Tony Iommi’s “Iron Man” Book
Iron Man: My Journey Through Heaven and Hell With Black Sabbath
By Tony Iommi (with T.J. Lammers)
“My role was to come up with the music, with the riffs,” Tony Iommi writes early on in his memoir Iron Man: My Journey Through Heaven And Hell With Black Sabbath. “That probably stopped the others from writing music. If I didn’t come up with anything, we wouldn’t do anything.” Iommi says it in such a deadpan voice that you’d think he was talking about a day in a Birmingham plant rather than creating a genre of music that’s been around for nearly a half-century.
Considering how circumspect and low-key Iommi has been despite his achievements, it’s not a surprise that writing the building blocks of heavy metal seems like another day at work. Iron Man, co-written with T.J. Lammers, does a good job of telling Iommi’s story from Birmingham troublemaker and novice gangbanger to rock legend. Iommi’s bandmate Ozzy Osbourne has long been over-covered in print and on television; in the past two years there’s been an Ozzy autobiography, a book of humorous medical advice and a documentary helmed by his son, Jack. During Ozzy’s peak popularity in the early ’00s there were enough books on the Osbournes to fill a small shelf. Part of this is unsurprising; Ozzy’s antics and his public persona beg for stories and tabloid coverage. Meanwhile Iommi – the man who created the musical universe that propelled Ozzy to stardom – spoke through music. Who needs words when you wrote the riff for “Paranoid”?
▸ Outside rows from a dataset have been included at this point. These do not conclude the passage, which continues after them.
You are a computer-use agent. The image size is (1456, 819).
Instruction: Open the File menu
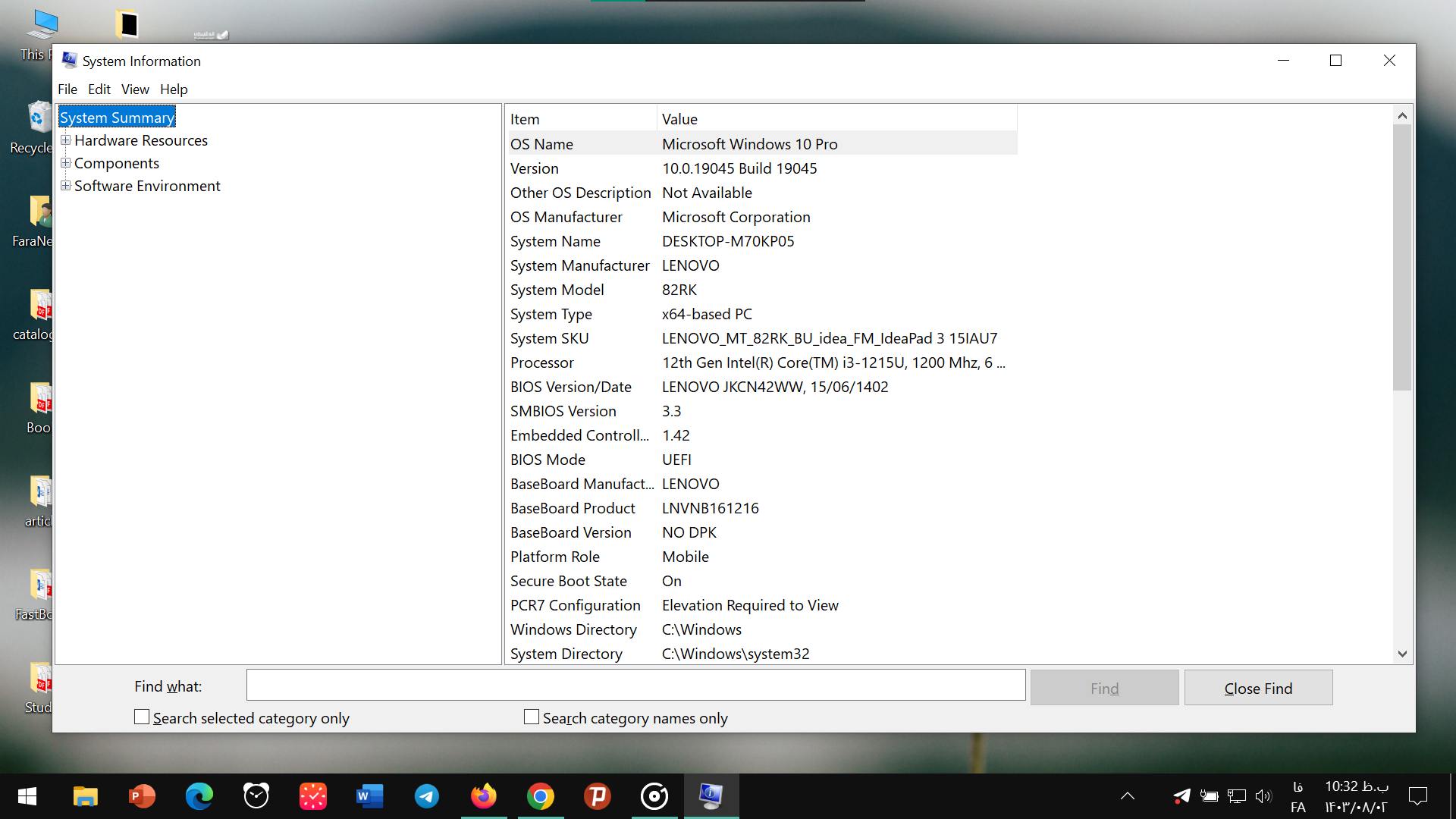click(67, 89)
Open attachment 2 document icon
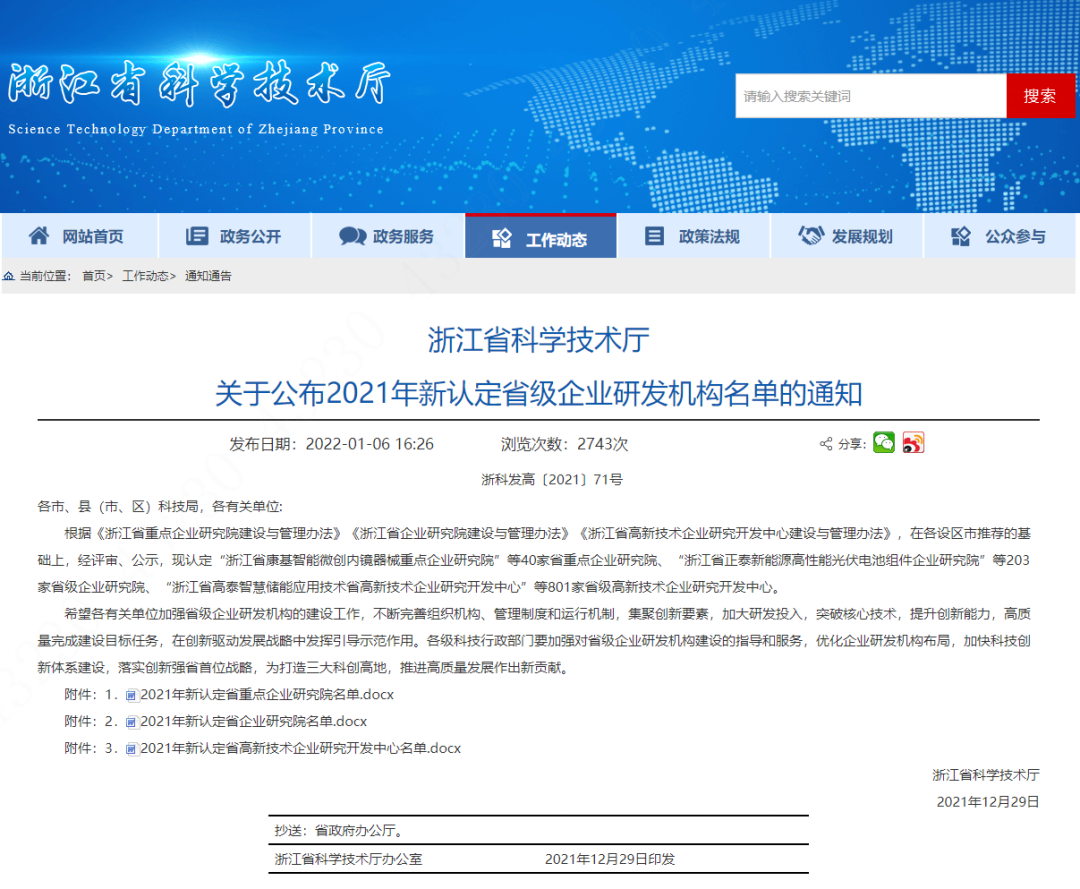This screenshot has height=889, width=1080. pyautogui.click(x=132, y=720)
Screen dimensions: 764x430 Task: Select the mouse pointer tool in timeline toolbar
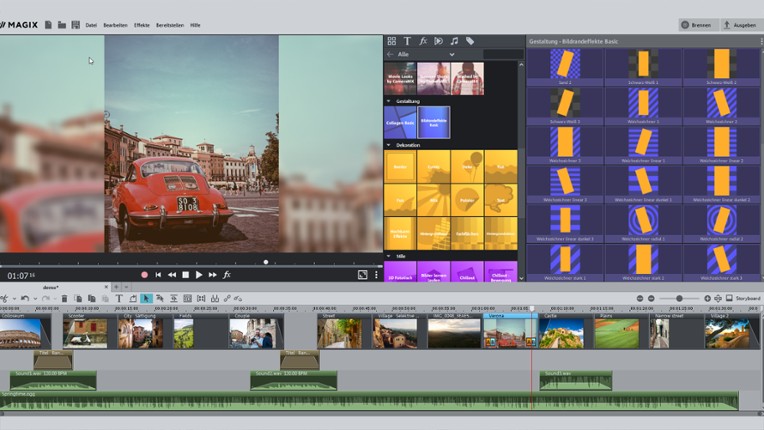(x=146, y=298)
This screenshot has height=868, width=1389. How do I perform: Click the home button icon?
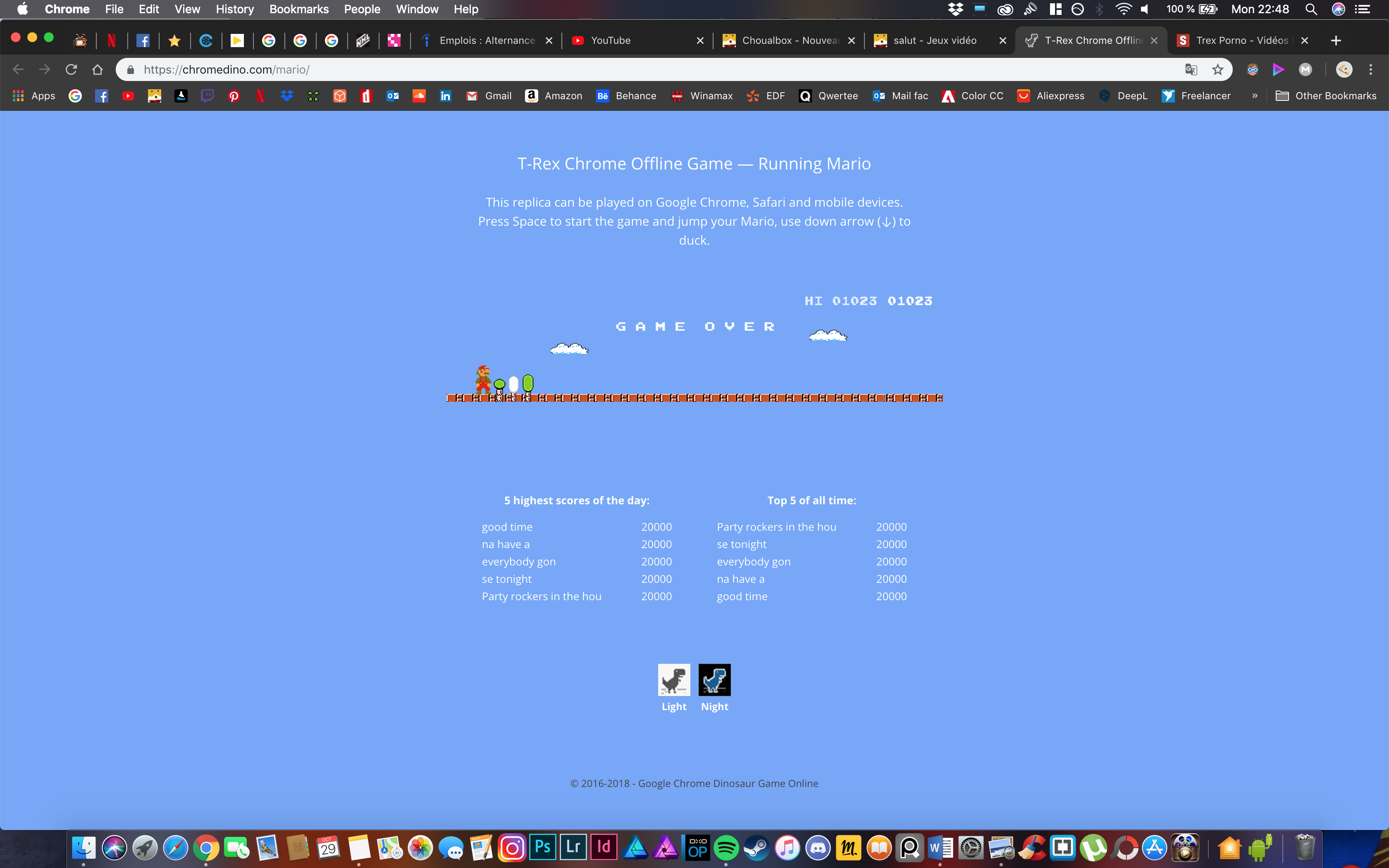point(98,69)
Nonetheless, there’s been an unrelenting curiosity about Iommi’s past because time has proven him to be the cornerstone of metal. While Ozzy courts television cameras, Iommi hides behind sunglasses and often painfully generic interviews. Iron Man does a good job of answering questions. Iommi takes us back to his earliest years, when he played with also-rans like The Rockin’ Chevrolets and famously crafted part of a finger after an accident to continue playing guitar, all the way to recent passing of Ronnie James Dio.
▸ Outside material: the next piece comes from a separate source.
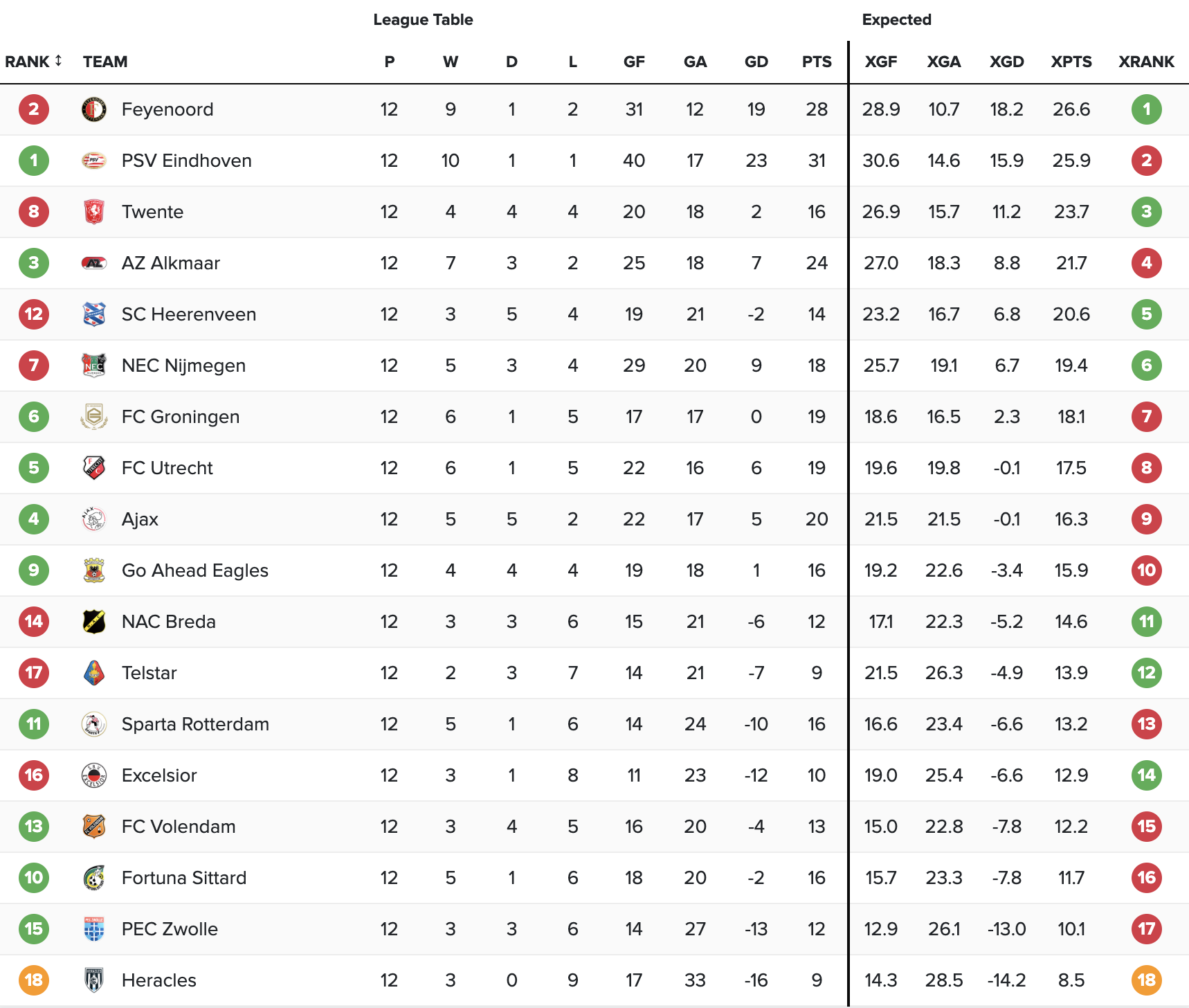The image size is (1189, 1008).
Task: Click the NAC Breda badge
Action: coord(94,622)
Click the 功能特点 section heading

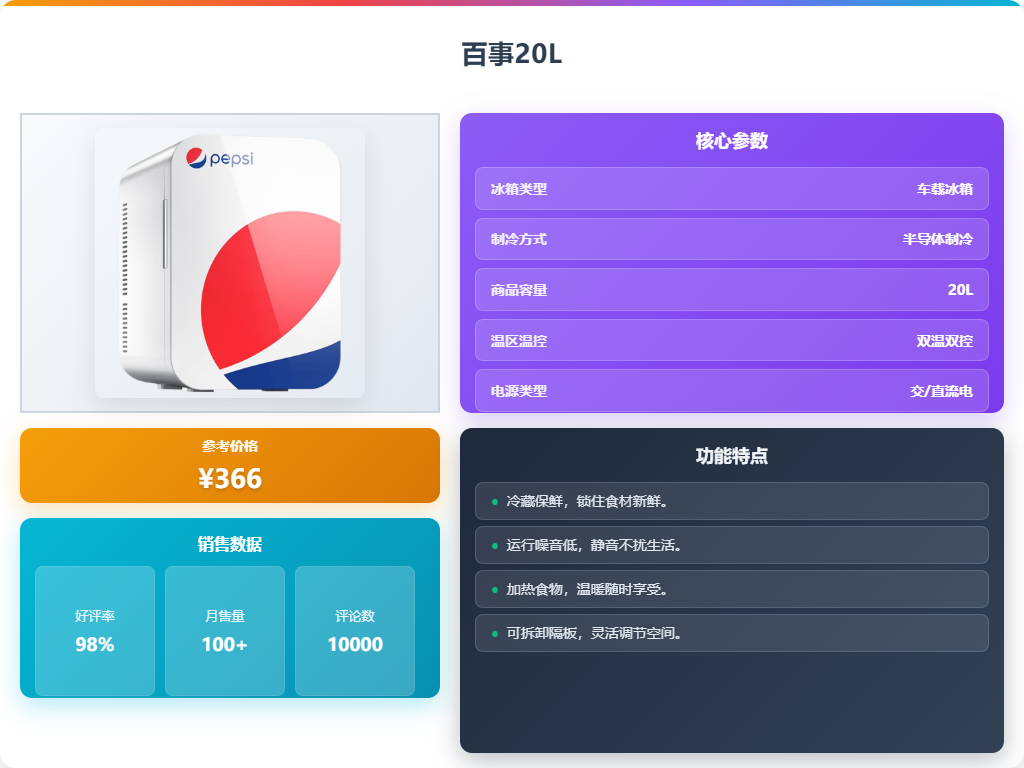coord(731,456)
Iommi found his muse with Sabbath; he quickly took to the road, and never stopped. The tour stories are hilarious and often horrifying; how Ozzy showed up for an early tour with just one shirt and a pair of jeans; how Iommi and one-time manager Patrick Meehan thought a wasted groupie was dead and considered throwing her off a balcony before she woke up, and how drummer Bill Ward was nearly killed when he was set on fire as a joke.
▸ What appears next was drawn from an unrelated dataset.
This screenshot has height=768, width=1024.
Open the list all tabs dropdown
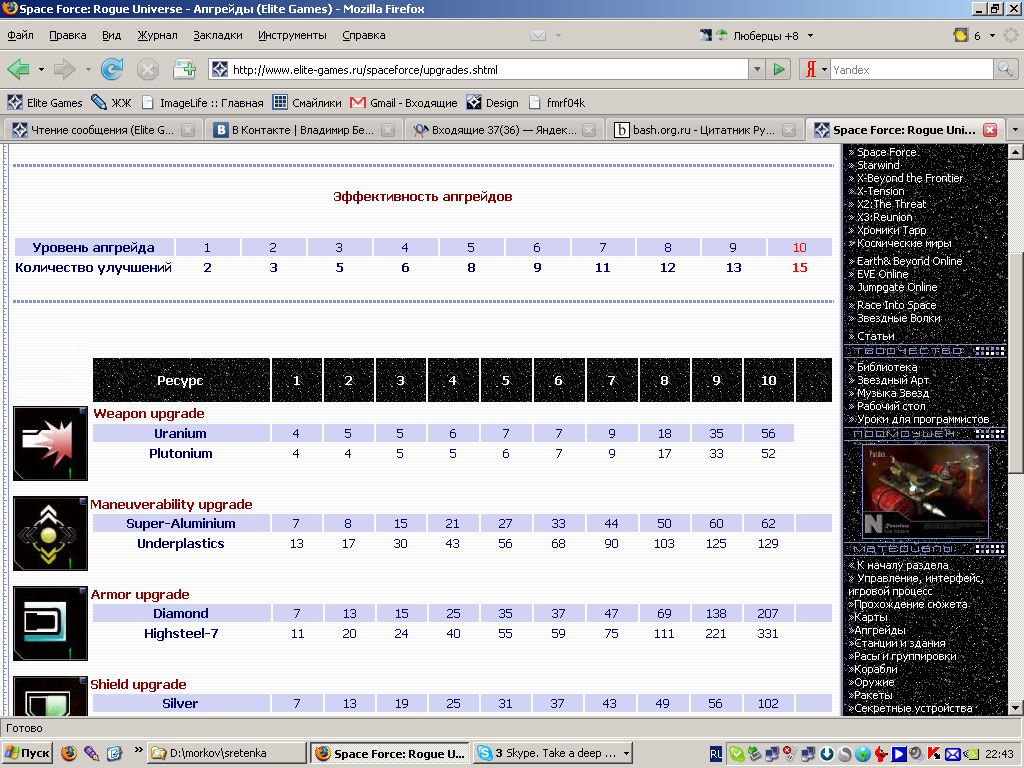coord(1014,130)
There are a number of interesting detours, including Iommi’s revelation that he experimented with astral projection but today can’t “leave his body”. Along the way there are worldwide travels; countless lines of cocaine – they really were snowblind – and musical partnerships with unlikely collaborators like Body Count’s Ernie C. Iron Man offers insights into many relationships, including Iommi’s close friendship with Led Zeppelin drummer John Bonham. Iommi’s relationship with Lita Ford gets a bit of a brush off; perhaps he views it as insignificant in retrospect.
There are no huge revelations or exposés in Iron Man, and that’s what makes it a strong record of Iommi’s life. Despite fame, riches and influence, Iommi never views himself as more than a talented and determined English guy who wanted to make music. Iron Man is a story about the power of creativity paired with drive and, ultimately, about a life well-lived.